How to get a string data from a web page??

wp

Hero Member
Posts: 11916

Re: How to get a string data from a web page??

« Reply #15 on: May 09, 2017, 05:58:56 pm »

What is your OS? I am assuming that it is Windows. If you use the 32-bit version of Lazarus (and don't cross-compile) then you must use the 32-bit versions of the two dlls (https://indy.fulgan.com/SSL/openssl-1.0.2k-i386-win32.zip). If you use Lazarus-64bit then you must use the 64-bit-versions of the dlls as well (https://indy.fulgan.com/SSL/openssl-1.0.2k-x64_86-win64.zip).

My program was tested with 32bit on Windows 10.

Alternatively download the html file from the Forex site with the browser (in Firefox: right-click on loaded site and download it ("Save site to", or similar, from the context menu)). Then modify the code of BtnExecuteClick in my program as follows to read and analyze the downloaded file:

Code: Pascal [Select][+]

procedure TForm1.BtnExecuteClick(Sender: TObject);
var
  stream: TMemoryStream;
  err: String;
begin
  Screen.Cursor := crHourGlass;
  stream := TMemoryStream.Create;
  try
    stream.LoadFromFile('D:\Download\Forex Technical Analysis - Investing.com.htm');  // YOUR FILENAME HERE!
    {
    if not DownloadHTTP(EdURL.Text, stream, err) then
    begin
      MessageDlg(err, mtError, [mbOK], 0);
      exit;
    end;
    }
    stream.Position := 0;
    SynEdit1.Lines.LoadFromStream(stream);
 
    stream.Position := 0;
    SynEdit2.Lines.Clear;
    ExtractFromHtml(stream);
 
  finally
    stream.Free;
    Screen.Cursor := crDefault;
  end;
end;

Logged

lestroso

Full Member
Posts: 134

Re: (Solved)How to get a string data from a web page??

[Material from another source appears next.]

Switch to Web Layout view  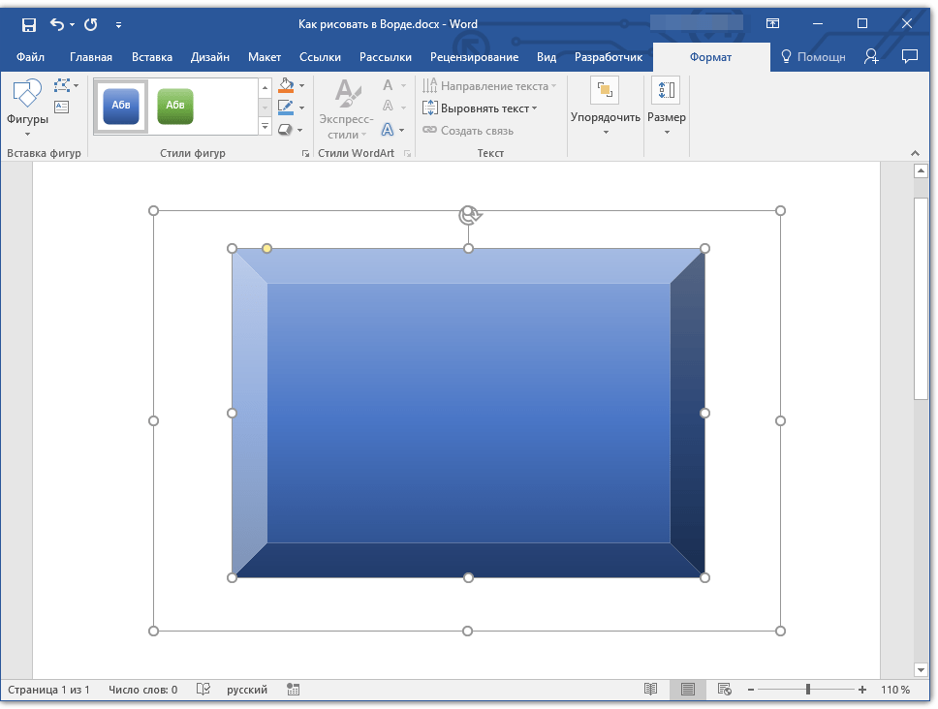tap(724, 690)
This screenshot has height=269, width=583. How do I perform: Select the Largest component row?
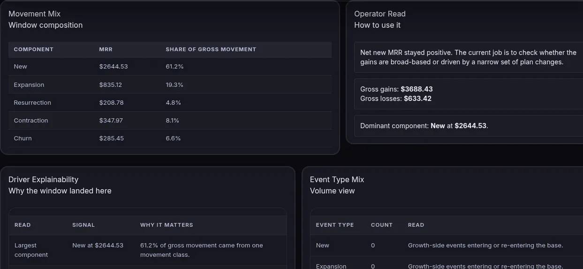(x=148, y=250)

« Reply #16 on: May 09, 2017, 06:22:32 pm »

Dear wp,

thanks again for your time dedicated to me!!!

yes, i'm working with lazarus 64 bit i think ,on windows 10....but i've tryed your software with either32 and 64 bit of openssl dlls ... it worked fine...

Now , i must learn from your code a lot... i need only to fetch in the summary of eur usd on 5 minute the string...: neutral, buy, strong buy,strong sell,sell...that's all...
Best regards,

lestroso

Logged

valdir.marcos

Hero Member
Posts: 1106

Re: (Solved)How to get a string data from a web page??

« Reply #17 on: May 09, 2017, 06:47:22 pm »

Quote from: lestroso on May 09, 2017, 06:22:32 pm

i need only to fetch in the summary of eur usd on 5 minute the string...: neutral, buy, strong buy,strong sell,sell...that's all...

Try regular expressions:
http://www.regular-expressions.info
http://wiki.freepascal.org/Regexpr

Logged

avra

Hero Member
Posts: 2514

Re: (Solved)How to get a string data from a web page??

« Reply #18 on: May 10, 2017, 10:34:41 am »

Alternatively XPath or HTML parser can be used:
http://www.benibela.de/documentation/internettools/
http://www.benibela.de/documentation/internettools/extendedhtmlparser.THtmlTemplateParser.html

Logged

ct2laz - Conversion between Lazarus and CodeTyphon
bithelpers - Bit manipulation for standard types
pasettimino - Siemens S7 PLC lib

wp

Hero Member
Posts: 11916

Re: (Solved)How to get a string data from a web page??

« Reply #19 on: May 10, 2017, 10:59:02 am »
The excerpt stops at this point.